◆ **Work to be completed**: Print the following lines verbatim, with nothing added, dropped, or changed.

◆ **Data rows**:
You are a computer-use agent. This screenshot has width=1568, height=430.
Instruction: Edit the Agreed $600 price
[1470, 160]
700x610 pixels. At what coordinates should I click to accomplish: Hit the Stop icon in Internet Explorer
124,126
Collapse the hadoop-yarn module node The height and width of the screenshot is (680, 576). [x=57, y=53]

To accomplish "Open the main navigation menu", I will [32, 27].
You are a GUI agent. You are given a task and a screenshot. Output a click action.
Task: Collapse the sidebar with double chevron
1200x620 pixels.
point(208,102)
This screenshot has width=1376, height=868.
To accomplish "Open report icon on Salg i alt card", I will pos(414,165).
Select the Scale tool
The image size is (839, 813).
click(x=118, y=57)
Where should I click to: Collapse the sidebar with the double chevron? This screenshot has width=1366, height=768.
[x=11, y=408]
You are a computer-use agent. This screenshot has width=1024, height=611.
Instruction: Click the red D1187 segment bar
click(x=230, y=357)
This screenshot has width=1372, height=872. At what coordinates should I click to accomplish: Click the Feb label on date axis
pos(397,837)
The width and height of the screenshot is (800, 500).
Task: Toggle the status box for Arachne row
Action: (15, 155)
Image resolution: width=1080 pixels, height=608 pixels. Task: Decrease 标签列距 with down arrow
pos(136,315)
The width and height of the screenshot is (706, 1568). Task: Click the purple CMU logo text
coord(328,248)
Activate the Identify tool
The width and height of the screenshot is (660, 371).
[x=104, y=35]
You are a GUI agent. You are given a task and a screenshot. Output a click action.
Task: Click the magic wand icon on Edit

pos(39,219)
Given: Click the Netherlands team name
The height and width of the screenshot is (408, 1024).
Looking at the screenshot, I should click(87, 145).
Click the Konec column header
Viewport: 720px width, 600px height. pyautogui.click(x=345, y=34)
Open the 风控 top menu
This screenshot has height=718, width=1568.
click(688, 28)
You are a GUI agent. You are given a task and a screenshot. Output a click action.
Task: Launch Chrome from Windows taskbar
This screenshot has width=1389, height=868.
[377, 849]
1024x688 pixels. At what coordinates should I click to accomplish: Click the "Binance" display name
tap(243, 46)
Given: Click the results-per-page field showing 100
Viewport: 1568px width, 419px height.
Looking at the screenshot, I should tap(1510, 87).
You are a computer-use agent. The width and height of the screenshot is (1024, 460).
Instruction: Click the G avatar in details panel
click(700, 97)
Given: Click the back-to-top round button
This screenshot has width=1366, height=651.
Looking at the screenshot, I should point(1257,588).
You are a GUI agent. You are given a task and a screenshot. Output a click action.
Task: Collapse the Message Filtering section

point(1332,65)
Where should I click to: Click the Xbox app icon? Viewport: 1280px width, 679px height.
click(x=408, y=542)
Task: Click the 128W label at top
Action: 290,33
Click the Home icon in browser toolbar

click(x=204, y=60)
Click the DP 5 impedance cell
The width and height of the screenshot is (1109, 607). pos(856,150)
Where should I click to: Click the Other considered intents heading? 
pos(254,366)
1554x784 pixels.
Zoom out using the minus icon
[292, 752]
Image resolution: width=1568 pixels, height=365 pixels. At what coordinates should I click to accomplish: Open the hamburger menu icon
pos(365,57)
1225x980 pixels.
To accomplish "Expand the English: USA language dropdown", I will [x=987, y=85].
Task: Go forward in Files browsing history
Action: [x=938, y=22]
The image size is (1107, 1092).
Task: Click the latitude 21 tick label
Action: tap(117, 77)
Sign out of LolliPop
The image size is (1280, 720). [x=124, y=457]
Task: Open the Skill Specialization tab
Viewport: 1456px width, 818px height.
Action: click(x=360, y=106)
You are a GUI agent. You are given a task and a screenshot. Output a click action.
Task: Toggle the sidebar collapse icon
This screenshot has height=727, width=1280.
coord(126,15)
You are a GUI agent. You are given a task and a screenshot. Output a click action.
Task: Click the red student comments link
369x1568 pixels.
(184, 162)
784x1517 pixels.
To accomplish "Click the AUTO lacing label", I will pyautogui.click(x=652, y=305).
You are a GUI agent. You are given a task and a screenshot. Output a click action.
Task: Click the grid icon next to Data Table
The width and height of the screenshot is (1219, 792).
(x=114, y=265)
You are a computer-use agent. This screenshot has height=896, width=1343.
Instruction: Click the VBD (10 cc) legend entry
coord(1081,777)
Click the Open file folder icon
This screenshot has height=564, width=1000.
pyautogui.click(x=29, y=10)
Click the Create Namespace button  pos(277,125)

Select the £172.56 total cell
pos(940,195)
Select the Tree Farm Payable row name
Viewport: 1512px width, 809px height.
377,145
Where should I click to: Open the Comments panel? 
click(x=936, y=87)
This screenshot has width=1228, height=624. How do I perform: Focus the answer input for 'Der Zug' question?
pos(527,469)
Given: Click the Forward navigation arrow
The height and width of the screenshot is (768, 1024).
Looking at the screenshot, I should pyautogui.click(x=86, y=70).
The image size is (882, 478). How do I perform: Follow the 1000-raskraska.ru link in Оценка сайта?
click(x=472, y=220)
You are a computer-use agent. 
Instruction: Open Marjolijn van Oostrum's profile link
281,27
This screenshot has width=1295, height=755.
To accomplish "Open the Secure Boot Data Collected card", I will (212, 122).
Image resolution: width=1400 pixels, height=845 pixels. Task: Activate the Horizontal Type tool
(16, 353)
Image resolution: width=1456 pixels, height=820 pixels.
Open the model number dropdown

◆ **Task solution**:
You are a computer-use agent. This screenshot has width=1568, height=430.
Instruction: Edit the Agreed $600 price
[1470, 160]
700x610 pixels. At what coordinates should I click to accomplish: Hit the Stop icon in Internet Explorer
124,126
Collapse the hadoop-yarn module node The height and width of the screenshot is (680, 576). [x=57, y=53]

To accomplish "Open the main navigation menu", I will [32, 27].
You are a GUI agent. You are given a task and a screenshot. Output a click action.
Task: Collapse the sidebar with double chevron
1200x620 pixels.
point(208,102)
This screenshot has width=1376, height=868.
To accomplish "Open report icon on Salg i alt card", I will pos(414,165).
Select the Scale tool
The image size is (839, 813).
click(x=118, y=57)
Where should I click to: Collapse the sidebar with the double chevron? This screenshot has width=1366, height=768.
[x=11, y=408]
You are a computer-use agent. This screenshot has width=1024, height=611.
Instruction: Click the red D1187 segment bar
click(x=230, y=357)
This screenshot has width=1372, height=872. At what coordinates should I click to accomplish: Click the Feb label on date axis
pos(397,837)
The width and height of the screenshot is (800, 500).
Task: Toggle the status box for Arachne row
Action: (15, 155)
Image resolution: width=1080 pixels, height=608 pixels. Task: Decrease 标签列距 with down arrow
pos(136,315)
The width and height of the screenshot is (706, 1568). Task: Click the purple CMU logo text
coord(328,248)
Activate the Identify tool
The width and height of the screenshot is (660, 371).
[x=104, y=35]
You are a GUI agent. You are given a task and a screenshot. Output a click action.
Task: Click the magic wand icon on Edit

pos(39,219)
Given: Click the Netherlands team name
The height and width of the screenshot is (408, 1024).
Looking at the screenshot, I should click(87, 145).
Click the Konec column header
Viewport: 720px width, 600px height. pyautogui.click(x=345, y=34)
Open the 风控 top menu
This screenshot has height=718, width=1568.
click(688, 28)
You are a GUI agent. You are given a task and a screenshot. Output a click action.
Task: Launch Chrome from Windows taskbar
This screenshot has width=1389, height=868.
[377, 849]
1024x688 pixels. At what coordinates should I click to accomplish: Click the "Binance" display name
tap(243, 46)
Given: Click the results-per-page field showing 100
Viewport: 1568px width, 419px height.
Looking at the screenshot, I should tap(1510, 87).
You are a computer-use agent. The width and height of the screenshot is (1024, 460).
Instruction: Click the G avatar in details panel
click(700, 97)
Given: Click the back-to-top round button
This screenshot has width=1366, height=651.
Looking at the screenshot, I should point(1257,588).
You are a GUI agent. You are given a task and a screenshot. Output a click action.
Task: Collapse the Message Filtering section

point(1332,65)
Where should I click to: Click the Xbox app icon? Viewport: 1280px width, 679px height.
click(x=408, y=542)
Task: Click the 128W label at top
Action: 290,33
Click the Home icon in browser toolbar

click(x=204, y=60)
Click the DP 5 impedance cell
The width and height of the screenshot is (1109, 607). pos(856,150)
Where should I click to: Click the Other considered intents heading? 
pos(254,366)
1554x784 pixels.
Zoom out using the minus icon
[292, 752]
Image resolution: width=1568 pixels, height=365 pixels. At what coordinates should I click to accomplish: Open the hamburger menu icon
pos(365,57)
1225x980 pixels.
To accomplish "Expand the English: USA language dropdown", I will [x=987, y=85].
Task: Go forward in Files browsing history
Action: [x=938, y=22]
The image size is (1107, 1092).
Task: Click the latitude 21 tick label
Action: tap(117, 77)
Sign out of LolliPop
The image size is (1280, 720). [x=124, y=457]
Task: Open the Skill Specialization tab
Viewport: 1456px width, 818px height.
Action: click(x=360, y=106)
You are a GUI agent. You are given a task and a screenshot. Output a click action.
Task: Toggle the sidebar collapse icon
This screenshot has height=727, width=1280.
coord(126,15)
You are a GUI agent. You are given a task and a screenshot. Output a click action.
Task: Click the red student comments link
369x1568 pixels.
(184, 162)
784x1517 pixels.
To accomplish "Click the AUTO lacing label", I will pyautogui.click(x=652, y=305).
You are a GUI agent. You are given a task and a screenshot. Output a click action.
Task: Click the grid icon next to Data Table
The width and height of the screenshot is (1219, 792).
(x=114, y=265)
You are a computer-use agent. This screenshot has height=896, width=1343.
Instruction: Click the VBD (10 cc) legend entry
coord(1081,777)
Click the Open file folder icon
This screenshot has height=564, width=1000.
pyautogui.click(x=29, y=10)
Click the Create Namespace button  pos(277,125)

Select the £172.56 total cell
pos(940,195)
Select the Tree Farm Payable row name
Viewport: 1512px width, 809px height.
377,145
Where should I click to: Open the Comments panel? 
click(x=936, y=87)
This screenshot has width=1228, height=624. How do I perform: Focus the answer input for 'Der Zug' question?
pos(527,469)
Given: Click the Forward navigation arrow
The height and width of the screenshot is (768, 1024).
Looking at the screenshot, I should pyautogui.click(x=86, y=70).
The image size is (882, 478). How do I perform: Follow the 1000-raskraska.ru link in Оценка сайта?
click(x=472, y=220)
You are a computer-use agent. 
Instruction: Open Marjolijn van Oostrum's profile link
281,27
This screenshot has width=1295, height=755.
To accomplish "Open the Secure Boot Data Collected card", I will (212, 122).
Image resolution: width=1400 pixels, height=845 pixels. Task: Activate the Horizontal Type tool
(16, 353)
Image resolution: width=1456 pixels, height=820 pixels.
Open the model number dropdown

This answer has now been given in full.